** BEGIN **

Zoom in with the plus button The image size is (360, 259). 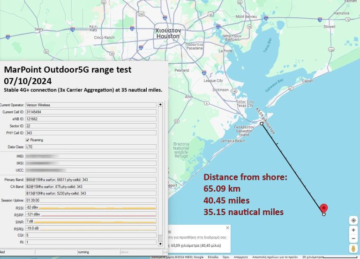tap(353, 230)
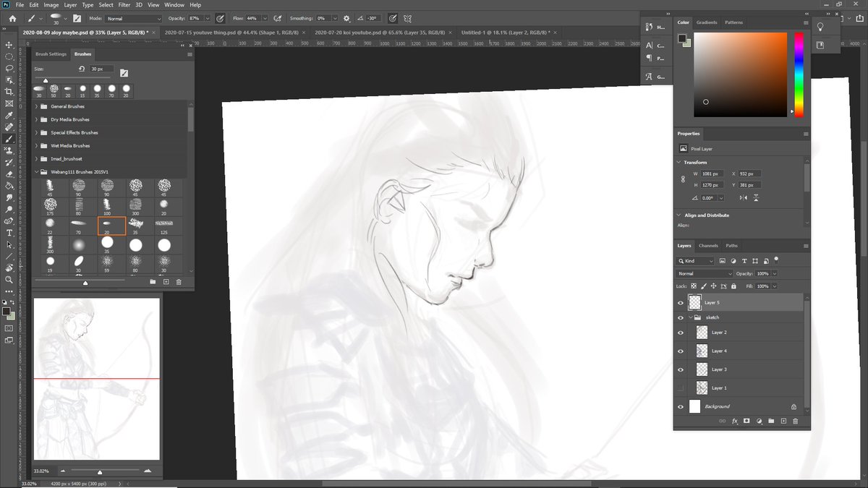This screenshot has width=868, height=488.
Task: Hide the Layer 2 layer
Action: pos(680,333)
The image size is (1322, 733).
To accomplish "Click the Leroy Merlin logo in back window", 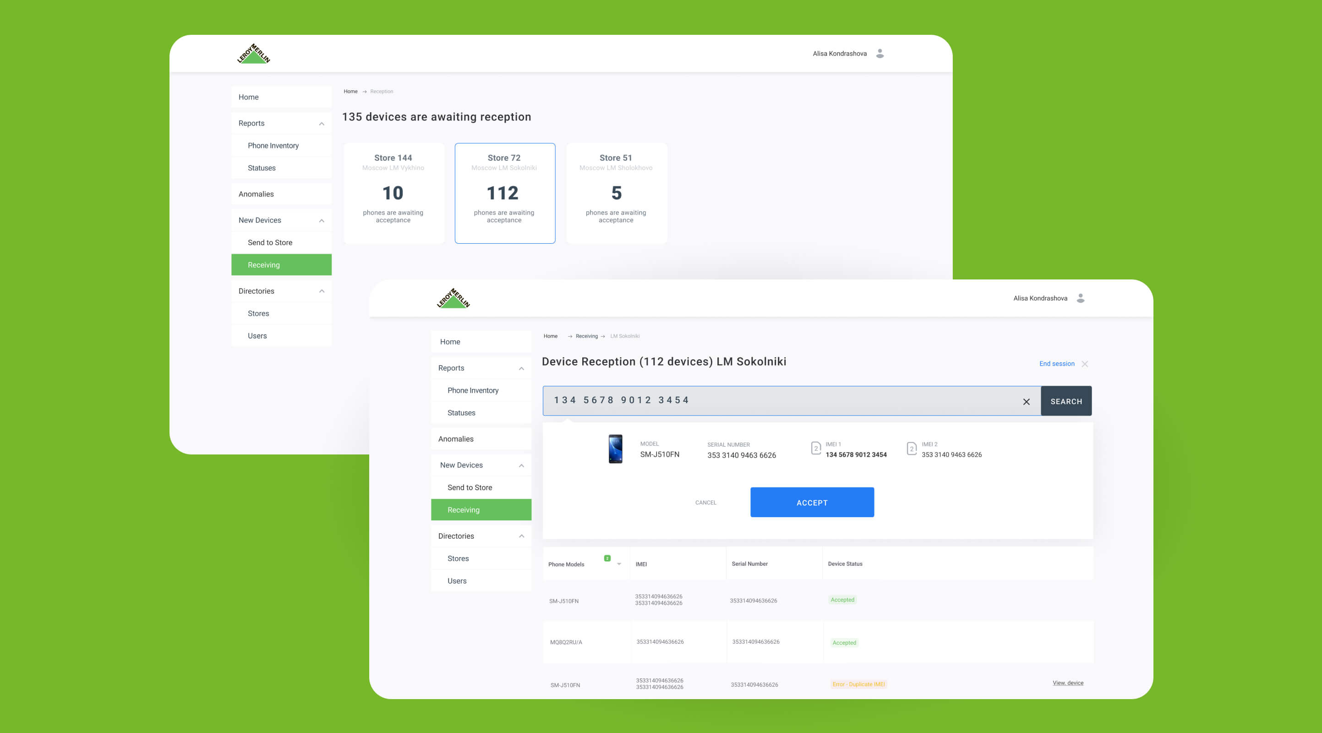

** END **

## [WHAT IS REQUIRED]
Rewrite the records as a numbered list, from the line with "The image size is (1322, 733)." through the last line, both included. Skip blank lines and leave out the pictures.

## [RESULT BELOW]
1. The image size is (1322, 733).
2. To accomplish "Click the Leroy Merlin logo in back window", 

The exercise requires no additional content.